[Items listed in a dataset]
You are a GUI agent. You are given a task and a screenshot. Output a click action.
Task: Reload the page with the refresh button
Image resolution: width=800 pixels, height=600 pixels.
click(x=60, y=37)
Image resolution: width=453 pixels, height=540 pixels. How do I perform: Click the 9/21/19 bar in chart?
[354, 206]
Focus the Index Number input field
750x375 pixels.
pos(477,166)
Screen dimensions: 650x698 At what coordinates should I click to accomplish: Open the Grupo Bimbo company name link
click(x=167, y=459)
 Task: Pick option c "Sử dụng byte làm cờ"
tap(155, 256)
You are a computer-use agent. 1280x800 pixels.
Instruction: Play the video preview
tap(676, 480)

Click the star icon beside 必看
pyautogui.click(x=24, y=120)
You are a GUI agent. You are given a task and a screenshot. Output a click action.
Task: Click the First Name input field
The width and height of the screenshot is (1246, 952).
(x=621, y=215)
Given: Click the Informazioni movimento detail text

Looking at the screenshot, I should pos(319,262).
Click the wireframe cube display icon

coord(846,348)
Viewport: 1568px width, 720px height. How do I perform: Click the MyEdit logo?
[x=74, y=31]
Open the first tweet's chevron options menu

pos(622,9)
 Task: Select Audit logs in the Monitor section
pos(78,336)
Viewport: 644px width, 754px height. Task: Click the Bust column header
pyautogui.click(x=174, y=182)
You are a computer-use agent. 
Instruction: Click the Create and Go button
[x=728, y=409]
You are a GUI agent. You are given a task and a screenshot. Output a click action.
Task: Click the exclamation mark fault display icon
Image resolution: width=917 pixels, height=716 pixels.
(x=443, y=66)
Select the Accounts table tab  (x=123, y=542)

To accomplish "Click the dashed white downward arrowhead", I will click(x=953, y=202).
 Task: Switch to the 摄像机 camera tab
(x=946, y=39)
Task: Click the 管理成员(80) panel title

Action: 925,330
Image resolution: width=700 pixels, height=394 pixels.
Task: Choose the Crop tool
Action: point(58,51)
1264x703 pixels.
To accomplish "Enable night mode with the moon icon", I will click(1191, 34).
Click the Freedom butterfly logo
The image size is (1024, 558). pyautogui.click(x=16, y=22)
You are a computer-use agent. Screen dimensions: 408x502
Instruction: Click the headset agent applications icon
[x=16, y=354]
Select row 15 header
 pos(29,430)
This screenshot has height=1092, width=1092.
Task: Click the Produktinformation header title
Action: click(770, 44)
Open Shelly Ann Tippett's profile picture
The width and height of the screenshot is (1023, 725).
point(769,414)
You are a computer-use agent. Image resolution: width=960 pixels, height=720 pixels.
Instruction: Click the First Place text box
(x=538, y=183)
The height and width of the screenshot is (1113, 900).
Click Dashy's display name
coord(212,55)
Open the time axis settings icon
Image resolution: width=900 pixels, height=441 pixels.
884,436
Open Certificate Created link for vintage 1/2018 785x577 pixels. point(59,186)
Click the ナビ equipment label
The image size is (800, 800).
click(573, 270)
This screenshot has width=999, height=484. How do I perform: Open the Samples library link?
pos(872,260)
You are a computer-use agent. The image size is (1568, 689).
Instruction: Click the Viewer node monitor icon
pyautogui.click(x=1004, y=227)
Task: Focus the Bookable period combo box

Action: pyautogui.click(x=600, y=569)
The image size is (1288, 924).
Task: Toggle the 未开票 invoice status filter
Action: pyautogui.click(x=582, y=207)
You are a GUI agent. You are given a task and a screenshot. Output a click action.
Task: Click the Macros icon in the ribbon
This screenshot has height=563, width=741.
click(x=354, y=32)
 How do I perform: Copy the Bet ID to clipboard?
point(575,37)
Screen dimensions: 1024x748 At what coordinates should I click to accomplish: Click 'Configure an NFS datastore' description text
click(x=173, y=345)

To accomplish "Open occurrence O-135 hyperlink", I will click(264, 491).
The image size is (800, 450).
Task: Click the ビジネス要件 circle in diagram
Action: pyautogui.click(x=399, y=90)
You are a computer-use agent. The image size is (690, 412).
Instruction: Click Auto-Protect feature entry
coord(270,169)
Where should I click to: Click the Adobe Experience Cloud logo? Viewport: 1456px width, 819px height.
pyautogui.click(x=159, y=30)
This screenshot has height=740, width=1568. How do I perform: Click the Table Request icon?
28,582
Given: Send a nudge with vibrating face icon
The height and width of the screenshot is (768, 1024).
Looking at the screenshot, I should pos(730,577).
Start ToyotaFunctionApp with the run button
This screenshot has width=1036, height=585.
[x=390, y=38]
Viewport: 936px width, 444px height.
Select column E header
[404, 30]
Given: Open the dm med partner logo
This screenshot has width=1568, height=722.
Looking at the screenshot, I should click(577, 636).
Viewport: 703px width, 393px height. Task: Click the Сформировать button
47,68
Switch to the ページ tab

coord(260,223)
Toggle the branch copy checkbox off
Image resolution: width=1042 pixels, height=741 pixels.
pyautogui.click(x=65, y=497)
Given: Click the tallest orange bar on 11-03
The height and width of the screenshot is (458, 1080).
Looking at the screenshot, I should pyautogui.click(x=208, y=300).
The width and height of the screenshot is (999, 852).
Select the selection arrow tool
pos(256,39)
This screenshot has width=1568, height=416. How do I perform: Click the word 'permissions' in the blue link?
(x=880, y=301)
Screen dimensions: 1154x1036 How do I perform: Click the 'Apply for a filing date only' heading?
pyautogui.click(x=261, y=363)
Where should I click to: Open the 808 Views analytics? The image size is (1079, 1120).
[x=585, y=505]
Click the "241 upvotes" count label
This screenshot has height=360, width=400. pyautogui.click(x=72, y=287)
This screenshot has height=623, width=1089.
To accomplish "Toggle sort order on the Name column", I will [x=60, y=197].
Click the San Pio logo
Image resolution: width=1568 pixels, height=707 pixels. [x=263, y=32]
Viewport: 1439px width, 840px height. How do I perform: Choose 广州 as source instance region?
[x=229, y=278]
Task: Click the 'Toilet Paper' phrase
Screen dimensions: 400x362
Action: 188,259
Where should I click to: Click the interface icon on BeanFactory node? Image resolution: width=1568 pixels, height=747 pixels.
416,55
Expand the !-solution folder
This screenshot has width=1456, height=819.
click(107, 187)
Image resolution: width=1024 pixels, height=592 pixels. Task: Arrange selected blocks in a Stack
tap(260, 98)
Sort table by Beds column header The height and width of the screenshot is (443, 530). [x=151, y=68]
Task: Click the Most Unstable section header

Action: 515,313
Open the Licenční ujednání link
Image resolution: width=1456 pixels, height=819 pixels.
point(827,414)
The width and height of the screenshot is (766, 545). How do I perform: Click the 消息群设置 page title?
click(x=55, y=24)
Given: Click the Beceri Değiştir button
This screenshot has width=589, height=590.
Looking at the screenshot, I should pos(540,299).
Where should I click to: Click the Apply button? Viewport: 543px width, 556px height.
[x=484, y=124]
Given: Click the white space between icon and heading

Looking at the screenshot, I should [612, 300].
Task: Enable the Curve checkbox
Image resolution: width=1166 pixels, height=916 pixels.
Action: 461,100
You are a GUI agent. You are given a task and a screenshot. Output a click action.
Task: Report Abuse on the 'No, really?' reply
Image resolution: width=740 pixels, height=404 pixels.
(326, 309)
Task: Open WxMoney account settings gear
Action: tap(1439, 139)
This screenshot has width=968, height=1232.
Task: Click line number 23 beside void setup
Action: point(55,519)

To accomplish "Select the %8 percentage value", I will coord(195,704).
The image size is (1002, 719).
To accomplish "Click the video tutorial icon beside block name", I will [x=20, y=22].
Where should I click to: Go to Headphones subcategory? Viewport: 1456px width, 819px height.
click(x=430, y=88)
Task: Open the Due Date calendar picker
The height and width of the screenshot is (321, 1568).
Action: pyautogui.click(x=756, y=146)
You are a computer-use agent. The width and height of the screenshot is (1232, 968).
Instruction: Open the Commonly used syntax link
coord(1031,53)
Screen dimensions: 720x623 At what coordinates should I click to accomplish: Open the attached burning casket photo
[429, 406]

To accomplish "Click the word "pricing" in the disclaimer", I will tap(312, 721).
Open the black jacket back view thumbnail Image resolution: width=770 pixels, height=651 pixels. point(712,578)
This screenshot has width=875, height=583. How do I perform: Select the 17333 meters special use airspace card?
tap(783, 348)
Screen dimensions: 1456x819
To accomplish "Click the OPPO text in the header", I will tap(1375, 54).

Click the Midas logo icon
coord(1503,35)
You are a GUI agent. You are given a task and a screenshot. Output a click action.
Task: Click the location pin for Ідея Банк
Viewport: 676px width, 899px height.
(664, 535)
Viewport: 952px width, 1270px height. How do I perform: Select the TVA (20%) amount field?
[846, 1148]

# DIRECTION:
Repeat everything from the row containing "Expand the !-solution folder" down to the row containing "Sort table by", keeping both of those rows.

# CORRECT OUTPUT:
Expand the !-solution folder
This screenshot has width=1456, height=819.
click(107, 187)
Image resolution: width=1024 pixels, height=592 pixels. Task: Arrange selected blocks in a Stack
tap(260, 98)
Sort table by Beds column header The height and width of the screenshot is (443, 530). [x=151, y=68]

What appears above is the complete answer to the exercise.